My 24-year-old former college
roommate, Anne, answers yes to those questions without
hesitation. It may be our mothers’ generation who struggled,
but “we were raised by our mothers,” she says. "For the most
part, our upbringings have been directly affected by our
mothers’ reactions to their own [rearing]."
I see Anne’s point. Though
many young women may not recognize it, we are tied to the
feminist battles our mothers and grandmothers fought. Those
women before us who fought for equality may radiate
enlightenment, but they were trained, supervised, and
scrutinized by a patriarchal culture. Through it all, these
women learned and grew, and they are training us. It’s a
trickle-down effect.
But will the trickle-down
flow stop with us? Is it possible to become so accustomed to
a more equal system that we forget the work that went into
creating and maintaining it to begin with? From the time I
was five years old, my parents told me I would have the
opportunity to go to college, no matter what their
sacrifice. With help from my parents and extensive student
loans, I did get to college, and I knew they were proud,
especially my mother, who wanted her daughter to have the
opportunities she missed 40 years earlier. (I knew all of
that, but by my sophomore year I still routinely slept
through my early morning literature class and barely passed
philosophy.)
How many roads….
For anyone like me, who has ever taken their hard-won (by
someone else) privileges for granted, an even greater
concern exists. Not only are we dishonoring our foremothers’
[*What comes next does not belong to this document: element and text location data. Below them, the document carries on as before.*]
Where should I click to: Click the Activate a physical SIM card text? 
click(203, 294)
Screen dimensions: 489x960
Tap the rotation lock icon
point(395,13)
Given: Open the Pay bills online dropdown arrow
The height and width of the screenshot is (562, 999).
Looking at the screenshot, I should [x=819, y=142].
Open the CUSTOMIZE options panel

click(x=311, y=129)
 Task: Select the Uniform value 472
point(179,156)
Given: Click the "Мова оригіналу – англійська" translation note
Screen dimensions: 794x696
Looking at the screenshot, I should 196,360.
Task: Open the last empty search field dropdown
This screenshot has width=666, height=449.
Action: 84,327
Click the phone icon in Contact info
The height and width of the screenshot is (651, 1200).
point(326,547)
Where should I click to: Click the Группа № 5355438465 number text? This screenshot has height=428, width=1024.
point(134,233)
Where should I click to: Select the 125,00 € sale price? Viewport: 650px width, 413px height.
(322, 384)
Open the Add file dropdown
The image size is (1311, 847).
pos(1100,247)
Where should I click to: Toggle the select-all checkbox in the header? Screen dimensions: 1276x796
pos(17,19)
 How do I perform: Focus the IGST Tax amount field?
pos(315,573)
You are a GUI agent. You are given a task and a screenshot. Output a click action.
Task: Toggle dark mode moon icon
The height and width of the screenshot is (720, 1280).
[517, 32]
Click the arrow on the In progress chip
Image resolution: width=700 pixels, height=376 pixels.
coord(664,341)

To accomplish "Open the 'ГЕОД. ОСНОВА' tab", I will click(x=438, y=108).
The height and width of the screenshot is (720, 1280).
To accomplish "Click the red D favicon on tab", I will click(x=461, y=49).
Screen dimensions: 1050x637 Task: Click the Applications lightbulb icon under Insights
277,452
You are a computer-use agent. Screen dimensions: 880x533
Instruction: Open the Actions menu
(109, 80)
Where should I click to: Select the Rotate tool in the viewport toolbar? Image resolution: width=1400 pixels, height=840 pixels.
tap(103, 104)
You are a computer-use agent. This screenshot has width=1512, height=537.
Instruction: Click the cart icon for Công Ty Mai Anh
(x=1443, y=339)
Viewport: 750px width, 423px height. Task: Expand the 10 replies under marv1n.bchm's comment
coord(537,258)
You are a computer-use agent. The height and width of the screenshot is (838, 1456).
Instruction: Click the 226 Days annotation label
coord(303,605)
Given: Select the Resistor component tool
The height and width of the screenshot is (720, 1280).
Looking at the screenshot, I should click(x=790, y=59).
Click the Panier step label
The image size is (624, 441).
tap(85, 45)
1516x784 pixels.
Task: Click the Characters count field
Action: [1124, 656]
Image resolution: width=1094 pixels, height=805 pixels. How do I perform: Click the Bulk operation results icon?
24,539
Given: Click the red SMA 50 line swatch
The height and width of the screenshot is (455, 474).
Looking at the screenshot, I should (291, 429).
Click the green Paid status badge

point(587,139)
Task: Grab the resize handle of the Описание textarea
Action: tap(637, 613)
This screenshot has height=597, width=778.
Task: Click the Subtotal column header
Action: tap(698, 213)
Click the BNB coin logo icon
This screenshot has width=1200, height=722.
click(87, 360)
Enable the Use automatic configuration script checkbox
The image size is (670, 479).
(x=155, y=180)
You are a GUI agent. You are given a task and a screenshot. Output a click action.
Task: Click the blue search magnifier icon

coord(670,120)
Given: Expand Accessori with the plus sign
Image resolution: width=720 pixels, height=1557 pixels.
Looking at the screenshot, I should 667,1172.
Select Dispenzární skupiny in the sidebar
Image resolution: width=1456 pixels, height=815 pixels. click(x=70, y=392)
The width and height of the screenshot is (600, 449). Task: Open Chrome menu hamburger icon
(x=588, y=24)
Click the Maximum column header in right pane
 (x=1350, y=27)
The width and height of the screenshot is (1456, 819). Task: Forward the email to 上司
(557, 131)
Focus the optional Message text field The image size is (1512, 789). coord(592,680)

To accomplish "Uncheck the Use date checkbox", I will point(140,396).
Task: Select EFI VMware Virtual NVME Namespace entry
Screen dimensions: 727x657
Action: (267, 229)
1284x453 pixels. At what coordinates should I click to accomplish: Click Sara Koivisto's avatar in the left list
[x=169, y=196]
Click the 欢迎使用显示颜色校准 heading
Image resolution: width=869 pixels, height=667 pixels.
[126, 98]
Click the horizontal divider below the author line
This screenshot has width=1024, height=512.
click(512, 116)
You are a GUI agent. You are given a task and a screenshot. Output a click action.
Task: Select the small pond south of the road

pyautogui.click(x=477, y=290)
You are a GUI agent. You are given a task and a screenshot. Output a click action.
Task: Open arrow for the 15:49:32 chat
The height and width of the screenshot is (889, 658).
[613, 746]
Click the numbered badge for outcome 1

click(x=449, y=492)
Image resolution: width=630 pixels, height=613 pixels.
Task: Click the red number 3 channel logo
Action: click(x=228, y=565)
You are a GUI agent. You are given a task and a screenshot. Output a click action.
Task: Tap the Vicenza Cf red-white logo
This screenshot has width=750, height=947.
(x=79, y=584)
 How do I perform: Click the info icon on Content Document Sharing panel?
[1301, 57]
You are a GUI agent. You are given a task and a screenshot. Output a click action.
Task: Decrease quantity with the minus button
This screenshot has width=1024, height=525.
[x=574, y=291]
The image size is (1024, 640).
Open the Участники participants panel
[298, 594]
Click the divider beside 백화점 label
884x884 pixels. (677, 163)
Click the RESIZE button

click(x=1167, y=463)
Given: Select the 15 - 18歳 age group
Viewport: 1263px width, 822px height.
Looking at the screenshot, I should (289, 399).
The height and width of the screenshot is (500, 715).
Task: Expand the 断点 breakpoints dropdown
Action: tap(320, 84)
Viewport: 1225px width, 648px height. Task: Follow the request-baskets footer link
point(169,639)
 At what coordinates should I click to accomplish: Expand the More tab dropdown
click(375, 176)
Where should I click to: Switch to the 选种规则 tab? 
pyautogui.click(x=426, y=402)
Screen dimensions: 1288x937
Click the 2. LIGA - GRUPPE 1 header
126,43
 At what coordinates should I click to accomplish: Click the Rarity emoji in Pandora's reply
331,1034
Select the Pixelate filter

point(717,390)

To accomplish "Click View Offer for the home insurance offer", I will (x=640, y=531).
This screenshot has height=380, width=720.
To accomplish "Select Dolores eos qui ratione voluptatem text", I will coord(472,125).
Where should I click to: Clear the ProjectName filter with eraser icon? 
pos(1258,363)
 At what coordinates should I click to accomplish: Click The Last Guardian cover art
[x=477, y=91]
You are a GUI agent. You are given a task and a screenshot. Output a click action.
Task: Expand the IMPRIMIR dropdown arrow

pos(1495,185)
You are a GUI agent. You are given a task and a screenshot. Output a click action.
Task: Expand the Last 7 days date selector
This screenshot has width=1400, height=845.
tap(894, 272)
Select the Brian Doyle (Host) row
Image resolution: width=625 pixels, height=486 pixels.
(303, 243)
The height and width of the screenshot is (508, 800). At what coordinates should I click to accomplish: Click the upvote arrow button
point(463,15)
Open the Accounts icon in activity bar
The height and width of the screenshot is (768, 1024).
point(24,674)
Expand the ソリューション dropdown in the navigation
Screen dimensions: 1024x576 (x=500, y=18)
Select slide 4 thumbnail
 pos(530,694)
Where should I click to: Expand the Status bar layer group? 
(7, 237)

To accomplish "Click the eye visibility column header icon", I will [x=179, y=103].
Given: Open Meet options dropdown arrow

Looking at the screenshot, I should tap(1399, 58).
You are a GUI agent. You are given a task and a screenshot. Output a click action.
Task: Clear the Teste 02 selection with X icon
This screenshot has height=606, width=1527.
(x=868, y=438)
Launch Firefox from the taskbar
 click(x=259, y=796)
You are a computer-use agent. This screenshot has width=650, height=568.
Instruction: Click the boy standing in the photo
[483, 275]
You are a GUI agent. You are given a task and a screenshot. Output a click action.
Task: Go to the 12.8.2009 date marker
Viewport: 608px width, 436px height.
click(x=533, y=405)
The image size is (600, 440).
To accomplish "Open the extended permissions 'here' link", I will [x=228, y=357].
work by taking them for granted, but we are effectively
putting our own rights at risk. This may seem a little
alarmist — after all, yes, we can vote, and we can choose
whether to marry, work, travel, have children, or some
combination of all of the above. And yes, women’s graduate
school enrollment has risen 40 percent higher than men’s in
the last 10 years (National Center for Educational
Statistics, 2003).Younger generations can easily accept
these freedoms as “business as usual.”